Tratar de suplir esta garantía-como lo hace, con brusquedad, el Tribunal Constitucional-, mediante la mención de otras garantías que no son sino la conditio sine qua non de toda medida cautelar – principio acusatorio, contradicción, y doble instancia-,sería como querer justificar la falta de necesidad de la presencia del reo en el juicio oral, porque ya está representado por su abogado o por su procurador: se trata, pues, de garantías que responden a cuestiones distintas, de tal modo que el hecho de que se cumpla la última, nada tiene que ver con que también se haya de cumplir la primera. Por lo demás, el hecho de que exista posibilidad de recursos, nada dice, obviamente, sobre la corrección de la primera decisión, que es de lo que se trata aquí. Es claro que porque en una segunda instancia se respeten los principios fundamentales del proceso, no puede justificarse, en ningún caso, que en la primera instancia no se respeten.
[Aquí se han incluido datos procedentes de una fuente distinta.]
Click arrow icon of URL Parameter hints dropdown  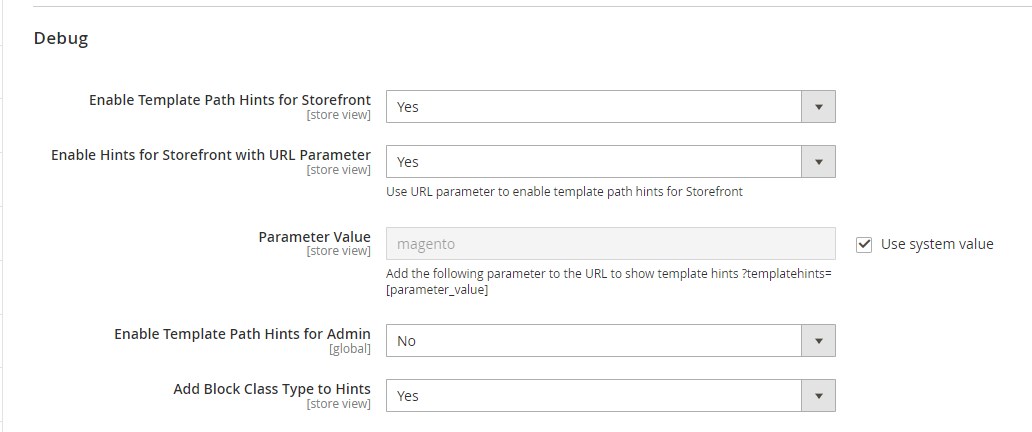[818, 162]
Pues, si ello fuese así, dicho proceso no tendría nada más que una única instancia: la segunda, pues la primera sería nula absolutamente.
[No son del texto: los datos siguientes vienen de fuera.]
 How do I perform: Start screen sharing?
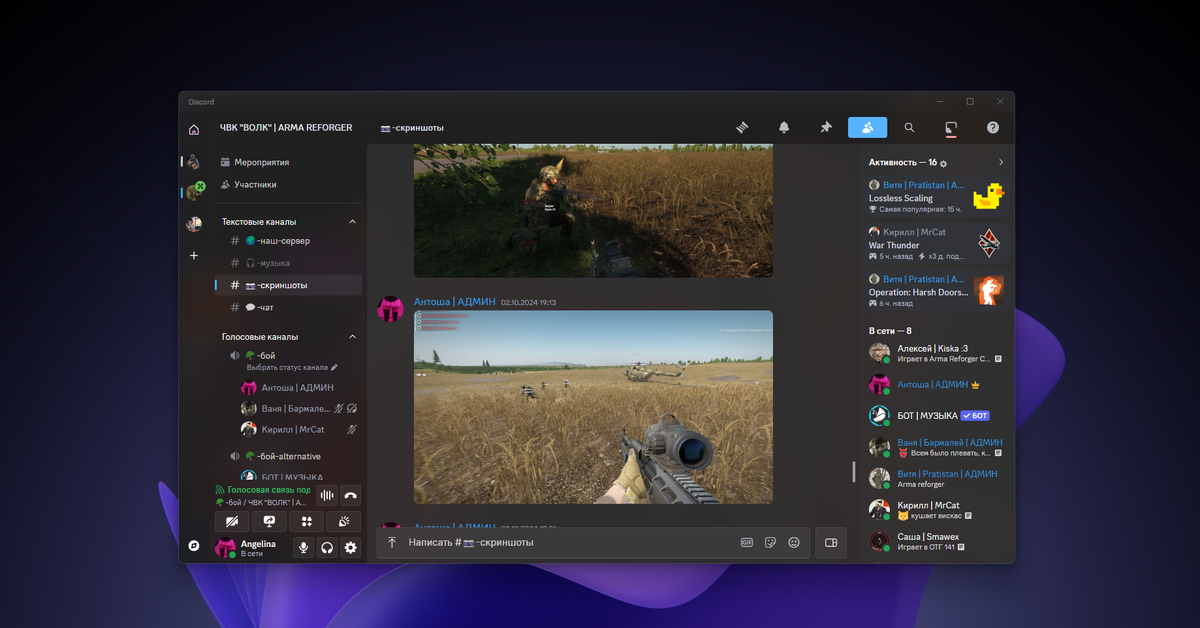[268, 521]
Verdad es, en conclusión, que poco hemos caminado en el lentísimo proceso de perfeccionar la justicia y la represión jurídico-penal contra el ciudadano en nuestro reciente Estado social y democrático de Derecho.
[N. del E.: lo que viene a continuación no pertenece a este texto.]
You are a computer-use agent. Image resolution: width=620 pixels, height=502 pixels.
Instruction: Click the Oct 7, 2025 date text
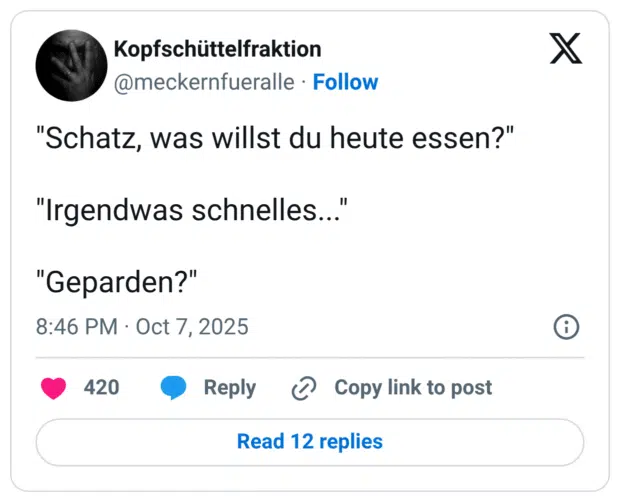tap(192, 327)
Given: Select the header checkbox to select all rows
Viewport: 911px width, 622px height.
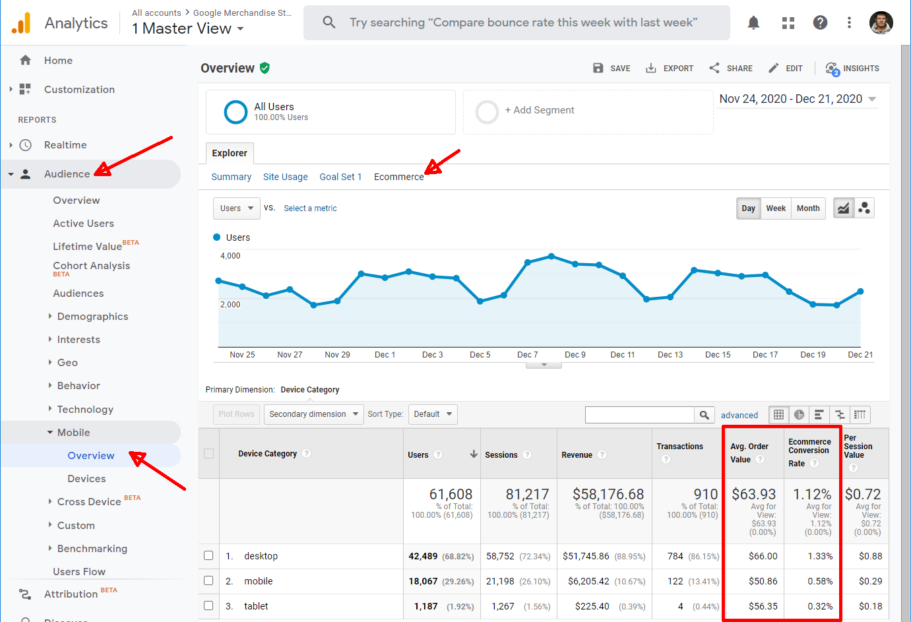Looking at the screenshot, I should tap(208, 453).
Los próximos tiempos no se nos representan tampoco con un horizonte muy esperanzador, que digamos. Leo, con auténtico escándalo, la libertad masiva que la juez Sra. Revuelta ha concedido a una banda mafiosa de rumanos que asaltaban chalets, robaban etc., a pesar de las súplicas de la policía. Es una verdadera pena que tan generoso criterio pro libetate de dicha sesgada Magistrada, Sra. Revuelta, no presidiera sus actuaciones en otro conocido caso, que ahora ya no viene a cuento. Carrara era muy crítico con la prisión incondicional; pero sus críticas no defienden la puesta en libertad, sin más, de bandas organizadas de extranjeros mafiosos que se dedican a asaltar y robar en chalets, falsificar, etc. El principio pro libertate nunca puede discurrir por cauces de escándalo, como ha sucedido con el tema de la Sra. Revuelta y de los rumanos (La Razón, 11.2.04) y mucho menos en régimen de abierta incongruencia judicial con la severidad tenida en otros supuestos ayunos de peligrosidad, y solo pendientes del cacareo y del blá blá . La arbitrariedad, tampoco fue aplaudida en ningún momento de su vida por el genial jurista italiano. Faltaría más/
Siguen estando vigentes las frases de un cínico, pero inteligente profesor de Derecho Internacional de la Universidad de Harvard, y relevante político norteamericano: España es un país extraño en el que cuando no se es culpable, se ordena el ingreso en prisión de los ciudadanos; y cuando se les condena como culpables, se les pone en la calle, en libertad, al poco tiempo. Y, así nos va a los españoles y a su Administración de Justicia con tanta extravagancia y con tanta extralimitación. Con esto por hoy ya habría bastante.

Manuel Cobo del Rosal, Catedrático de Derecho Penal y Abogado.